AIM OF THE TASK: Copy out each line of the data below in which "marker" appears.

EXTRACTED INFORMATION:
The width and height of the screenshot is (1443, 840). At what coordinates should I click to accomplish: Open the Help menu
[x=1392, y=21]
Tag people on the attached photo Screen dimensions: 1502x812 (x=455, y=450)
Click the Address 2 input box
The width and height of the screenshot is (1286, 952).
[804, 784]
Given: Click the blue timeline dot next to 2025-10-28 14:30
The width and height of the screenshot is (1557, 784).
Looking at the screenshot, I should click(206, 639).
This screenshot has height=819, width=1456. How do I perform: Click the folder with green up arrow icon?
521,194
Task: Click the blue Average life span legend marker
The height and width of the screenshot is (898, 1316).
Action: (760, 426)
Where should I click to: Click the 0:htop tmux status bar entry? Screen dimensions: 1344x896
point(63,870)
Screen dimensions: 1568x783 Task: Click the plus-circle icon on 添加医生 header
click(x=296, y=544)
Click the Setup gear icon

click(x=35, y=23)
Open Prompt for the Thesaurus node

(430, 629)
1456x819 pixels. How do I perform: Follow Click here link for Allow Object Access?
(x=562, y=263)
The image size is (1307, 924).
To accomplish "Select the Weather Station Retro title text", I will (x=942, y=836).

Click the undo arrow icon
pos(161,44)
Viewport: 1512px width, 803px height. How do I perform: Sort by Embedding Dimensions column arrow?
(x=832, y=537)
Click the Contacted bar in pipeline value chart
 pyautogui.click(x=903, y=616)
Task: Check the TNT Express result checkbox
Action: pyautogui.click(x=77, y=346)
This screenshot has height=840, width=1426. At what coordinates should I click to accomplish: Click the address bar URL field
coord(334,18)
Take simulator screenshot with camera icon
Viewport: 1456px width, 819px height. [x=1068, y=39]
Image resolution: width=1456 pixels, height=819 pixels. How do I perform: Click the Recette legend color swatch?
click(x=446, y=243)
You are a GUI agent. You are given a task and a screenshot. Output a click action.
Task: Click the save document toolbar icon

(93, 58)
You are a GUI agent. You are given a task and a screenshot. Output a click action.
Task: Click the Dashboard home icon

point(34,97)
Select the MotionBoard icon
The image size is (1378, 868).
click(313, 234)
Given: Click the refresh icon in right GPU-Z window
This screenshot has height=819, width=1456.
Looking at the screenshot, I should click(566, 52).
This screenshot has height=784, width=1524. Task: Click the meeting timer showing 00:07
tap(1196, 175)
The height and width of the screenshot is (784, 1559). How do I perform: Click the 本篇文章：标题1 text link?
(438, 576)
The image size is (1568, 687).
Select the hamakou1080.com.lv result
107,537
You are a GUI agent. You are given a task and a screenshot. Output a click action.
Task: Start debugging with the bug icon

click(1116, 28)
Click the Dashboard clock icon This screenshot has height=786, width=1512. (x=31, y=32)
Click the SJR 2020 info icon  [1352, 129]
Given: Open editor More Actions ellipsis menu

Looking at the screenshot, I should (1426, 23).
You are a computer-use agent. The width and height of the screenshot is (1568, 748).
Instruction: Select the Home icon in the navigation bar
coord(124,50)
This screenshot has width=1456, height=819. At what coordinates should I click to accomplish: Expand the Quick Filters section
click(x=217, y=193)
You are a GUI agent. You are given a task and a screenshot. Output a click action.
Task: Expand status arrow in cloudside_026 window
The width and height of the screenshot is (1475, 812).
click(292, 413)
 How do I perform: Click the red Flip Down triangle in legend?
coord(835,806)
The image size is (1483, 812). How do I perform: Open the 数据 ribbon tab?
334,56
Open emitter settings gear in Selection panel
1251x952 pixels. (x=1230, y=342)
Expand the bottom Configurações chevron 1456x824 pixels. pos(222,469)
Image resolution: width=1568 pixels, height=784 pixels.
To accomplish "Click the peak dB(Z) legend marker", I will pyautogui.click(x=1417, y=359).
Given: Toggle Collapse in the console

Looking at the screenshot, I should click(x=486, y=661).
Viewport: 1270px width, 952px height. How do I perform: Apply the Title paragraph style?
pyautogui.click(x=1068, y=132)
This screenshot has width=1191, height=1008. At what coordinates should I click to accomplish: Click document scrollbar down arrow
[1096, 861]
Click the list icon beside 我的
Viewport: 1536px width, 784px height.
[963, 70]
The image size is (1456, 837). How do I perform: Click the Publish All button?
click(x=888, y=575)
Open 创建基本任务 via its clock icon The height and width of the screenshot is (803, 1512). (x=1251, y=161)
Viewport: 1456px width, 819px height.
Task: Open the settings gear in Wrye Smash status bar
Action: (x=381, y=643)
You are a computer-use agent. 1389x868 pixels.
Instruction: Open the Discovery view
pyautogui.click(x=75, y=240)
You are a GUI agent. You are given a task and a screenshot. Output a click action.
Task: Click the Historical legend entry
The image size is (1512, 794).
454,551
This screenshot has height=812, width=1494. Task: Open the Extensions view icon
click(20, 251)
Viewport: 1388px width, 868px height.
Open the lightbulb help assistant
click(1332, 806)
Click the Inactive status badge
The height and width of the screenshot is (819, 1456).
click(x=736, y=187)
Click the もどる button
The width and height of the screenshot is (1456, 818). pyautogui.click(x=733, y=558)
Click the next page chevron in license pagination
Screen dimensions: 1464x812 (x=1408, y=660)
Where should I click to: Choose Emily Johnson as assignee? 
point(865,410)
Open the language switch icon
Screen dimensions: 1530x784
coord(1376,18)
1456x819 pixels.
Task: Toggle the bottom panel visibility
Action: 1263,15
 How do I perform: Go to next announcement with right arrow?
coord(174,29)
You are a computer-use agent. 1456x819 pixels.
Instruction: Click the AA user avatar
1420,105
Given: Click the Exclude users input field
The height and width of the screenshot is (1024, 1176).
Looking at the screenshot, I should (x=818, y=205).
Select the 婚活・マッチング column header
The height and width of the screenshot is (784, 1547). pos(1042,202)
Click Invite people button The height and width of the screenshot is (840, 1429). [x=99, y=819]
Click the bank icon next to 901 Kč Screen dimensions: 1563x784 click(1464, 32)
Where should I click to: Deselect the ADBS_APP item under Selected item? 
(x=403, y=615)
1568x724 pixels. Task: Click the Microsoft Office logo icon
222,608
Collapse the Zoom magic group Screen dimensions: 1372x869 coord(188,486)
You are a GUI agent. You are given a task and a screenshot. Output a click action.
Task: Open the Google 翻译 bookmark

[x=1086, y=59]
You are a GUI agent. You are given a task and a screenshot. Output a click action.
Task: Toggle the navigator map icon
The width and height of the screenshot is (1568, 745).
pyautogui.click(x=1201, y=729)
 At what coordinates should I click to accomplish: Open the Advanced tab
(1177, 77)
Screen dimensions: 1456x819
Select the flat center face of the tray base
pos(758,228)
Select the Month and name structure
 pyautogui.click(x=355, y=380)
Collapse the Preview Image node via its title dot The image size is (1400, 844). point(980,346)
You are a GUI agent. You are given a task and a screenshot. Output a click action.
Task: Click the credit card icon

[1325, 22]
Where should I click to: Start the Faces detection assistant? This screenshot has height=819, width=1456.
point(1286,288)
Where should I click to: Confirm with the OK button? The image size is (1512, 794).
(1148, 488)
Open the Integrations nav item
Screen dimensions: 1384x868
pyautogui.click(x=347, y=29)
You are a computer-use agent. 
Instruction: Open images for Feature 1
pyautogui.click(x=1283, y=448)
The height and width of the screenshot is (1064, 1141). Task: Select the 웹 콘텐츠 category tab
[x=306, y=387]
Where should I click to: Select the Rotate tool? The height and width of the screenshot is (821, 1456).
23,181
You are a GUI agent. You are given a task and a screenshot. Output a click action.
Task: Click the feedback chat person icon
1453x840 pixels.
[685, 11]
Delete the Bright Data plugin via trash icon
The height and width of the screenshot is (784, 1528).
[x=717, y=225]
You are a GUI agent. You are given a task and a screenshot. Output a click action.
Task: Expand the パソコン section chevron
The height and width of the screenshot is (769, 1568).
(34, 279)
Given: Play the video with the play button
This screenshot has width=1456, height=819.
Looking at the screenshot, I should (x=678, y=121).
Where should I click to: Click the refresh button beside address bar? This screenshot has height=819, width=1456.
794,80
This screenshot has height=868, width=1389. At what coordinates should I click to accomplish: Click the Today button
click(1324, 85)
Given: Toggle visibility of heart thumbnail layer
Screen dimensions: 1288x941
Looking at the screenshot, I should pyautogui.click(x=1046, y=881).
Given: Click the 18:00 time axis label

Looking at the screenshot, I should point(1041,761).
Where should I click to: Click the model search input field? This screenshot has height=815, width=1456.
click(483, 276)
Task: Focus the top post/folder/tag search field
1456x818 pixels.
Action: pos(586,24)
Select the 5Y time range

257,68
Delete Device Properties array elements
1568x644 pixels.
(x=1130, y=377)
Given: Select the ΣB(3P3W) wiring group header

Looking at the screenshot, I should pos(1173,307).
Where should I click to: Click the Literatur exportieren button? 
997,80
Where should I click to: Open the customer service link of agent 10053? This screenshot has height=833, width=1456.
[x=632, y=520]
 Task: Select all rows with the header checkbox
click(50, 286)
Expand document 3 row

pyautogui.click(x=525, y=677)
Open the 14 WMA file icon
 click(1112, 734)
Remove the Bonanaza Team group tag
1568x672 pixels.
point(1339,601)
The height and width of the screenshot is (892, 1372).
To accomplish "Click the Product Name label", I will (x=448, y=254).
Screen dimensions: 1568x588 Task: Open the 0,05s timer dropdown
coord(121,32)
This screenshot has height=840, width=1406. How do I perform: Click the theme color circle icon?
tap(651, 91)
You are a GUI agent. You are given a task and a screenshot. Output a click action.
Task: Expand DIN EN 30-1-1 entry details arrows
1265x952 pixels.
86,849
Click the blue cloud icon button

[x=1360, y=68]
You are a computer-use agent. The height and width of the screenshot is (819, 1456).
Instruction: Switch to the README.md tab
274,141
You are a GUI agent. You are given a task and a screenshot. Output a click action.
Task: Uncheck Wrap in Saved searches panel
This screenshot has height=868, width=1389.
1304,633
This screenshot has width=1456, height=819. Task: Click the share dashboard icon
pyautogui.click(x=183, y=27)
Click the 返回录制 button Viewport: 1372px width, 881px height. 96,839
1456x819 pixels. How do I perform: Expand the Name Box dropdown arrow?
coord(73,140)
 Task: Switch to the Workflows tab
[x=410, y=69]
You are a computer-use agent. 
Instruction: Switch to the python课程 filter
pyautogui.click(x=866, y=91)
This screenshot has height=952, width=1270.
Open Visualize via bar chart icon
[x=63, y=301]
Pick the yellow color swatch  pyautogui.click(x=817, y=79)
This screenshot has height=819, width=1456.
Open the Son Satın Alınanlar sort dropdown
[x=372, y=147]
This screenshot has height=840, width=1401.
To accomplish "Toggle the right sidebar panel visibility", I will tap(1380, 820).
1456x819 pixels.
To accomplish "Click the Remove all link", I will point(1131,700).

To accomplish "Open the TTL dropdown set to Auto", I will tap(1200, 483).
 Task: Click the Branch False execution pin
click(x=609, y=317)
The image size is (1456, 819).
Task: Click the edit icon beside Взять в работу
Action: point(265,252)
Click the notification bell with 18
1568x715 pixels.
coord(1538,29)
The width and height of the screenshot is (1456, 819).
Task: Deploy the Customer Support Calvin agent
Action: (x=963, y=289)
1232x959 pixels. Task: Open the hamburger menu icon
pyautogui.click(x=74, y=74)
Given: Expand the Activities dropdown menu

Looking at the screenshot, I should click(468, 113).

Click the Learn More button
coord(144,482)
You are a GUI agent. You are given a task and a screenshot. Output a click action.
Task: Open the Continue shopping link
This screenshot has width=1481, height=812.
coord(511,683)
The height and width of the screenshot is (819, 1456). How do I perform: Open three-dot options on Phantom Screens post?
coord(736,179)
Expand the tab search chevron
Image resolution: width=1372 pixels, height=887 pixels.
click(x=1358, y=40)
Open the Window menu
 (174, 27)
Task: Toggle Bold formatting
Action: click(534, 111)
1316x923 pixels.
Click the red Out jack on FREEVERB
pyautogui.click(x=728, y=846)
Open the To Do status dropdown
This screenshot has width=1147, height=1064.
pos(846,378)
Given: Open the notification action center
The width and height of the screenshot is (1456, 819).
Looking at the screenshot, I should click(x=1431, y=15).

OUTPUT BELOW:
Task: Click the blue Average life span legend marker
To accomplish "Click the peak dB(Z) legend marker", I will pyautogui.click(x=1417, y=359).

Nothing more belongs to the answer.